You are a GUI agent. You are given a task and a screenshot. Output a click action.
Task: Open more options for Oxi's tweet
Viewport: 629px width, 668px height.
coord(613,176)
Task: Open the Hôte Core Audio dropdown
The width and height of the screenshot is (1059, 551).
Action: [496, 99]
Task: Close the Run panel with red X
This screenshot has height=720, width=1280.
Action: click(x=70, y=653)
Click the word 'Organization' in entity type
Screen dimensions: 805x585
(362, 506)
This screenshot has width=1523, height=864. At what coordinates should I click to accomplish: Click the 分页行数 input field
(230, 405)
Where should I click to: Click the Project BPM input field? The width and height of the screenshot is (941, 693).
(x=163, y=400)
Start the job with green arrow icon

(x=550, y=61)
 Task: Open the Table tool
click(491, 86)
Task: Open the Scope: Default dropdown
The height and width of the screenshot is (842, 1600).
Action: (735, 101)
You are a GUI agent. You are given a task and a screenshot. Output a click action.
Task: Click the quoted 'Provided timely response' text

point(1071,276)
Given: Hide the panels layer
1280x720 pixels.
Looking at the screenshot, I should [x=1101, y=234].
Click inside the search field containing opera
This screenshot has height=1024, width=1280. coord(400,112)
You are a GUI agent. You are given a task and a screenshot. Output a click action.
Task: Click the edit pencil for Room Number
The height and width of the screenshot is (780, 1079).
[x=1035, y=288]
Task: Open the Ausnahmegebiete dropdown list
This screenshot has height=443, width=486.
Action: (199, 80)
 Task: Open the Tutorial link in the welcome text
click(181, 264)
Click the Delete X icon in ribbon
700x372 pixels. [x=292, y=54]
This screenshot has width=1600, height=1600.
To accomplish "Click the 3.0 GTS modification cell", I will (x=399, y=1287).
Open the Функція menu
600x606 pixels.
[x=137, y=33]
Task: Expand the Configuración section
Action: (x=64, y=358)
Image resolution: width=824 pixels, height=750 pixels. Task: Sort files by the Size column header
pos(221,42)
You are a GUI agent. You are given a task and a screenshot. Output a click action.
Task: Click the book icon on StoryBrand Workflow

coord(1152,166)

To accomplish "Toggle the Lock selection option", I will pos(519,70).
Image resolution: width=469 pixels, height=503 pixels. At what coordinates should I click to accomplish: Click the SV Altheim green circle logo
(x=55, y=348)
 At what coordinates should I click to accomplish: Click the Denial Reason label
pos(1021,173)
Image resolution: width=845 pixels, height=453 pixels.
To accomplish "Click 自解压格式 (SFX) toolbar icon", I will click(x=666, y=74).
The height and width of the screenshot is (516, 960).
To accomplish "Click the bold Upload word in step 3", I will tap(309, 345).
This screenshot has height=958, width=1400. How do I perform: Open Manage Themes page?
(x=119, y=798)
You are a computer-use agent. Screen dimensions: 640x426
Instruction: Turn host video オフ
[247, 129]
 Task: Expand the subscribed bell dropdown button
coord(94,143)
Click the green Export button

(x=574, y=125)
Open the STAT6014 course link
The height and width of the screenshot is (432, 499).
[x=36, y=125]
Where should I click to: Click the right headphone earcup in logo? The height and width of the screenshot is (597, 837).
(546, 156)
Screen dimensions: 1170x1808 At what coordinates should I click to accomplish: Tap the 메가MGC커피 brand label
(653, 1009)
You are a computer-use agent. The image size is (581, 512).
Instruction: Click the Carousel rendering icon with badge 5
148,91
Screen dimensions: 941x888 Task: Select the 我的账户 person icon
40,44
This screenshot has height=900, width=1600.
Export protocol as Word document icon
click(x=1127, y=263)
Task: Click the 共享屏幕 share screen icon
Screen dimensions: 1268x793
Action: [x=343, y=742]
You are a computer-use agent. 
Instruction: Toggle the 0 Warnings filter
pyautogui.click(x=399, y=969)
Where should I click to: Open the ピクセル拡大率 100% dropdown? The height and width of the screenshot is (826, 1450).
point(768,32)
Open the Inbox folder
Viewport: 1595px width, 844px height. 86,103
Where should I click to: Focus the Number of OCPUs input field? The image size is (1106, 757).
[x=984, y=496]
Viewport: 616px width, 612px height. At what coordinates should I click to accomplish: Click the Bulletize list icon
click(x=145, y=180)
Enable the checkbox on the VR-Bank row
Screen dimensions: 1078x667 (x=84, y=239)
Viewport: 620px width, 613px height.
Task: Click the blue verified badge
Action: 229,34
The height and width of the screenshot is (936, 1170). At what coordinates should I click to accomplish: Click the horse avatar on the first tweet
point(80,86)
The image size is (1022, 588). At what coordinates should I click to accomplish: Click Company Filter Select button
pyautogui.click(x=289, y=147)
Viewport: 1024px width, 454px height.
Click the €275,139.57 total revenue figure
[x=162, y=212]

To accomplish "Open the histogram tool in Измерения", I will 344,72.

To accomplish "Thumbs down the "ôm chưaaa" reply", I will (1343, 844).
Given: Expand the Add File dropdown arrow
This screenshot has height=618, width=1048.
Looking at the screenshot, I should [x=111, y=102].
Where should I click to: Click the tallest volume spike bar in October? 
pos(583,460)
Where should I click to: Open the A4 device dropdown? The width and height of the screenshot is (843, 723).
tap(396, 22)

-.-.-

**Work to complete**
Search the entries for the word "computer". Copy each line where it appears.

**Written answer**
You are a computer-use agent. Screen dimensions: 640x426
You are a computer-use agent. The image size is (581, 512).
You are a computer-use agent. 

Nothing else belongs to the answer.